Exercise directions – Go to the line in the entries below that holds "Viewport: 1024px width, 590px height." and repeat exactly from there through the line that holds "Task: Pick 芬蘭 in the country list", inclusive.

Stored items
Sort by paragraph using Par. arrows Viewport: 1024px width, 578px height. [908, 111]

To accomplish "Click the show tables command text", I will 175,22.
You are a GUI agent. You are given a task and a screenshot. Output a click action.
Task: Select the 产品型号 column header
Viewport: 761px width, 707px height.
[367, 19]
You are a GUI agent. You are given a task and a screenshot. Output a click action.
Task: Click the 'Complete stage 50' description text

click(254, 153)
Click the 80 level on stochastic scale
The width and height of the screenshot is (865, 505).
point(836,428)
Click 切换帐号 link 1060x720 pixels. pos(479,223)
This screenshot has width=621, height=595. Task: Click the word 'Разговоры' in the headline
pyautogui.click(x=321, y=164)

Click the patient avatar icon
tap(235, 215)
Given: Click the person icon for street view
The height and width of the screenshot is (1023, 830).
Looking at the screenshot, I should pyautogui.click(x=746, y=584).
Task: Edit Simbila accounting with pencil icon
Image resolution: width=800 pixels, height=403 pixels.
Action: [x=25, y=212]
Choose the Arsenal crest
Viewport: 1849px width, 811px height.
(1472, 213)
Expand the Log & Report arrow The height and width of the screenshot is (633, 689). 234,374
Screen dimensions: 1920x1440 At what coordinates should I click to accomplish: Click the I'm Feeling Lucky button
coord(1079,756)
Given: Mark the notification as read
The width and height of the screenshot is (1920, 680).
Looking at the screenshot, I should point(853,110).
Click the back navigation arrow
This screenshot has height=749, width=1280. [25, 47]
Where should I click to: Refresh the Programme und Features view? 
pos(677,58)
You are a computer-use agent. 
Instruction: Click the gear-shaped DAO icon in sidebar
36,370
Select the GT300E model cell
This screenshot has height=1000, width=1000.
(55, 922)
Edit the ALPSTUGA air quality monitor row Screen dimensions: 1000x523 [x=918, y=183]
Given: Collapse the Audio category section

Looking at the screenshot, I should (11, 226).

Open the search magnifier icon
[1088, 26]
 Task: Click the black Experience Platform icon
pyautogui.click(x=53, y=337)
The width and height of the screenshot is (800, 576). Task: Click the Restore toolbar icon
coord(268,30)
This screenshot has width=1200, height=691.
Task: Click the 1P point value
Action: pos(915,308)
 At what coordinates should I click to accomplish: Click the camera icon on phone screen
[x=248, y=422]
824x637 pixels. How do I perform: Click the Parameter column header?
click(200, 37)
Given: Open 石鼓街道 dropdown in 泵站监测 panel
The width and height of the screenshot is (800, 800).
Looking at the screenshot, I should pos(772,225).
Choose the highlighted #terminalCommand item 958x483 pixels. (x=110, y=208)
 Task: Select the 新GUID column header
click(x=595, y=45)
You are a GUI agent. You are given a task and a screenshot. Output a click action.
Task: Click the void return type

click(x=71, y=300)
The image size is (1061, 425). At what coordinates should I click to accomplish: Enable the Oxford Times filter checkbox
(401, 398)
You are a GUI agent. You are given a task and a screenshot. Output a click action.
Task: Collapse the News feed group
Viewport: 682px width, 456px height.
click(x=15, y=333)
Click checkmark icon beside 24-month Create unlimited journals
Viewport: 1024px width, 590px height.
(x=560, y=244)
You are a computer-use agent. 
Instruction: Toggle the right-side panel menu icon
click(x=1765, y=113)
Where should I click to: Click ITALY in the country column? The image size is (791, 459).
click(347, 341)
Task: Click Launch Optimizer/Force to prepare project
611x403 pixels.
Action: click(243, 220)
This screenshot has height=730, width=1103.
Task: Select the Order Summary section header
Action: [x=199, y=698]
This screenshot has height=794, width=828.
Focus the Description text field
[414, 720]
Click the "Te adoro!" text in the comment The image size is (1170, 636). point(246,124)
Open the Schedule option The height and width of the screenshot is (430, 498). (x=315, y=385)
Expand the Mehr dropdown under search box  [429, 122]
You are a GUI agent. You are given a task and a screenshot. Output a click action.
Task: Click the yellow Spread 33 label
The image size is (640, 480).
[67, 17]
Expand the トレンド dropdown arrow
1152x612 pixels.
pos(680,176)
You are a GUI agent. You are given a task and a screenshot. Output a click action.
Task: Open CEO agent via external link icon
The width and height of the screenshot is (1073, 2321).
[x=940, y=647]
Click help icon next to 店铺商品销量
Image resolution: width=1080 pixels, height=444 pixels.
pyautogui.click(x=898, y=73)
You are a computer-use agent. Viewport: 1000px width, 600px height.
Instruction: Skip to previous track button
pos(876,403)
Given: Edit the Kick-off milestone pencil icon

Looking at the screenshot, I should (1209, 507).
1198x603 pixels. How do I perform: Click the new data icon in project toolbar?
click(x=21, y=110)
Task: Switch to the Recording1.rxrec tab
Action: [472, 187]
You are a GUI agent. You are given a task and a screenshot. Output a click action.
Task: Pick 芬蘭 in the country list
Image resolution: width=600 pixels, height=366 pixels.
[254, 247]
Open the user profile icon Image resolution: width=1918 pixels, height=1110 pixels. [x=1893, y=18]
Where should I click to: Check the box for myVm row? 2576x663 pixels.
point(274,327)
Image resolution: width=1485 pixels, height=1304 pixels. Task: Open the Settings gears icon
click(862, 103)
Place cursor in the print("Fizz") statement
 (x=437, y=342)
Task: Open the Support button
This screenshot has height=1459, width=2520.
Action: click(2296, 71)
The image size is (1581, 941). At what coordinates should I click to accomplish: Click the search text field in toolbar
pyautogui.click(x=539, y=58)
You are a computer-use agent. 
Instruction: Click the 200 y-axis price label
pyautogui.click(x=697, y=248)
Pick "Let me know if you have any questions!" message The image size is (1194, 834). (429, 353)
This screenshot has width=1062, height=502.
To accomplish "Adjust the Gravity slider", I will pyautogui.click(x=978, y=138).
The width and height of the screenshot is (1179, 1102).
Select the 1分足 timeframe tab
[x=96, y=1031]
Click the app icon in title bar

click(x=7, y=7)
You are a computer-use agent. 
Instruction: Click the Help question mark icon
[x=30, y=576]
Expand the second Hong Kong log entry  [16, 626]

Result –
Viewport: 1024px width, 590px height.
(x=560, y=244)
You are a computer-use agent. 
Instruction: Toggle the right-side panel menu icon
click(x=1765, y=113)
Where should I click to: Click ITALY in the country column? The image size is (791, 459).
click(347, 341)
Task: Click Launch Optimizer/Force to prepare project
611x403 pixels.
Action: click(243, 220)
This screenshot has height=730, width=1103.
Task: Select the Order Summary section header
Action: [x=199, y=698]
This screenshot has height=794, width=828.
Focus the Description text field
[414, 720]
Click the "Te adoro!" text in the comment The image size is (1170, 636). point(246,124)
Open the Schedule option The height and width of the screenshot is (430, 498). (x=315, y=385)
Expand the Mehr dropdown under search box  [429, 122]
You are a GUI agent. You are given a task and a screenshot. Output a click action.
Task: Click the yellow Spread 33 label
The image size is (640, 480).
[67, 17]
Expand the トレンド dropdown arrow
1152x612 pixels.
pos(680,176)
You are a GUI agent. You are given a task and a screenshot. Output a click action.
Task: Open CEO agent via external link icon
The width and height of the screenshot is (1073, 2321).
[x=940, y=647]
Click help icon next to 店铺商品销量
Image resolution: width=1080 pixels, height=444 pixels.
pyautogui.click(x=898, y=73)
You are a computer-use agent. Viewport: 1000px width, 600px height.
Instruction: Skip to previous track button
pos(876,403)
Given: Edit the Kick-off milestone pencil icon

Looking at the screenshot, I should (1209, 507).
1198x603 pixels. How do I perform: Click the new data icon in project toolbar?
click(x=21, y=110)
Task: Switch to the Recording1.rxrec tab
Action: [472, 187]
You are a GUI agent. You are given a task and a screenshot. Output a click action.
Task: Pick 芬蘭 in the country list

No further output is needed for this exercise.